PROMPT 1: Reproduce verbatim the portion of the post about anxiety that opens with the words containing "What I wonder, really, is" and closes with "seek medical advice.".
PROMPT 2: Carry on the post about anxiety and Celexa from the point at which it ends.

[[ PAGE EXTRACT open ]]

That night, the panic attack I was in lasted at least two hours. I know it correlated with the marijuana I had smoked, but I don't mean to suggest that the weed has done this all.

What I wonder, really, is what would happen if I just forced myself to get up tomorrow and pretend that I am healthy. If I tried to push through it all - perhaps with the understanding that if things get worse or if they haven't lifted in another two weeks or whatever, that I will seek medical advice.

JS, I fear you are right that most people would advise me to just seek doctoring right from the get go. Heck, if I were rich, I'd probably have done that anyway. The question is, I guess, if I got a completely clean bill of health from a doc, would that make me instantly less anxious? Or would I be left right where I am now?

Tonight, I will take 20mg of Celexa once again. Once again, I can guarantee it will make me FEEL like my eyes are somewhat itchy and my throat is scratchy. Once again, I will resist the urge to take a Benadryl and try to push through, and once again, after a night of spotty sleep where I likely wake up and think I can't swallow thirteen times, I will wake up only somewhat rested and try to get at it again.

And so it goes.

[[ PAGE EXTRACT closed ]]
[[ EXTRACTED INFORMATION open ]]

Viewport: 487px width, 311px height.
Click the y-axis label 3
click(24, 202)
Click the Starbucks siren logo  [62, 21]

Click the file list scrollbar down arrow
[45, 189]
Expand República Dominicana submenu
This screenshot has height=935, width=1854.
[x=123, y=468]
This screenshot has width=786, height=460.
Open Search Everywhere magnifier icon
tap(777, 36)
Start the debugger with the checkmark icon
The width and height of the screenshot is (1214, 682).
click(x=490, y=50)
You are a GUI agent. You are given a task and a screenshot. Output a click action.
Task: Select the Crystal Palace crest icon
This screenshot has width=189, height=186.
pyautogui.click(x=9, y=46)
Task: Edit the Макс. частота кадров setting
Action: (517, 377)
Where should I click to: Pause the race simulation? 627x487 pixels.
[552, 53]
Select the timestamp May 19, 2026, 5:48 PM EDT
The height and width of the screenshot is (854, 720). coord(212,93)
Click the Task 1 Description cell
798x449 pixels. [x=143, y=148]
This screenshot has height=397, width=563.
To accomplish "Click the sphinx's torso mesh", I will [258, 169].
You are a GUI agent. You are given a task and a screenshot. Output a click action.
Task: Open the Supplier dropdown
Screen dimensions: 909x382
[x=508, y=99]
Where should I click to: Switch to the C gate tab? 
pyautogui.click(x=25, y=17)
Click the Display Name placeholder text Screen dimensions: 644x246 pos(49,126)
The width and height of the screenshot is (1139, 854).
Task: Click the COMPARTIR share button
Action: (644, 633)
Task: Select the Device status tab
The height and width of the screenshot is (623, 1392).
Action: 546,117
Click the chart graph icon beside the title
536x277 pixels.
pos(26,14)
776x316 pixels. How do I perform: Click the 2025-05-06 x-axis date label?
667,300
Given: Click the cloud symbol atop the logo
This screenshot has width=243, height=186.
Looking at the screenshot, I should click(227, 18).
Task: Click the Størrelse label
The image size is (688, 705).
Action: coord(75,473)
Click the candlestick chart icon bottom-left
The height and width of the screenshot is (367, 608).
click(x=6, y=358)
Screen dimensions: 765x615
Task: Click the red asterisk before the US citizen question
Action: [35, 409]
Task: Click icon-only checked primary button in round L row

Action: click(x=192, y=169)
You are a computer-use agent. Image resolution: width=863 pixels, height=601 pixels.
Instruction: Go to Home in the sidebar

[[ EXTRACTED INFORMATION closed ]]

RESULT 1:
What I wonder, really, is what would happen if I just forced myself to get up tomorrow and pretend that I am healthy. If I tried to push through it all - perhaps with the understanding that if things get worse or if they haven't lifted in another two weeks or whatever, that I will seek medical advice.

RESULT 2:
I want to thank all who have responded so far and anyone else who wants to chime in, please do.

This site provides an invaluable resource - namely, community and listening ears. That, perhaps more than anything else, is something I have had a hard time leaning on my family and friends for. I feel like they are sick of me talking about this and for $120 an hour, my therapist just can't be an everyday expenditure... :)

Anyway, you can tell from the rambling once again that I am a writer and I don't know how to shut up. Interestingly, I just noticed that my inability to find the right word(s) and express myself correctly seems to be much less evident when I am writing. I wonder if that would turn my concern about neurological brain fog on its head? Curious.

Ahh, damn... I am a 27 year old who should be out living and loving and laughing. Soon, I will be back there, I pray.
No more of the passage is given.